To find image classification datasets in Kaggle, let's go to
`Kaggle `__ and search using keyword
``image classification`` either under ``Datasets`` or ``Competitions``.
For example, we find the ``Shopee-IET Machine Learning Competition``
under the ``InClass`` tab in ``Competitions``.
We then navigate to
`Data `__
to download the dataset using the Kaggle API. Please make sure to click
the button of "I Understand and Accept" before downloading the data.

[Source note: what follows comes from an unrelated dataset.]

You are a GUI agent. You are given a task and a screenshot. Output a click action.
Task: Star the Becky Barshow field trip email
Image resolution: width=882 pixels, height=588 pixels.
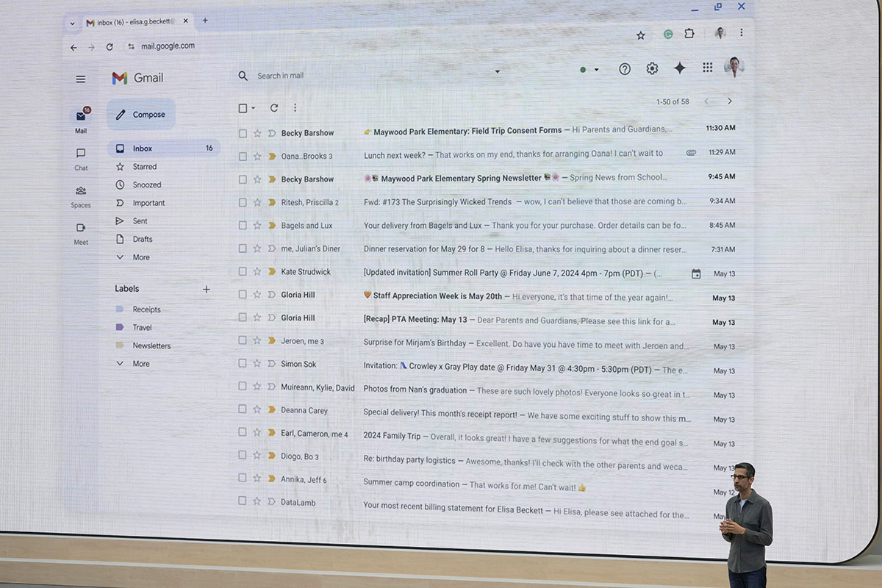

An example shell script to download the dataset to ``./data/shopeeiet/``
can be found here:
`download\_shopeeiet.sh `__.
After downloading this script to your machine, run it with:
::
import autogluon.core as ag
ag.download('https://raw.githubusercontent.com/zhanghang1989/AutoGluonWebdata/master/docs/tutorial/download_shopeeiet.sh')
!sh download_shopeeiet.sh
Now we have the desired directory structure under
``./data/shopeeiet/train/``, which in this case looks as follows:
::
shopeeiet/train
├── BabyBibs
├── BabyHat
├── BabyPants
├── ...
shopeeiet/test
├── ...
Here are some example images from this data:
.. figure:: ../../img/shopeeiet_example.png
Step 2: Split data into training/validation sets
------------------------------------------------
A fundamental step in machine learning is to split the data into
disjoint sets used for different purposes.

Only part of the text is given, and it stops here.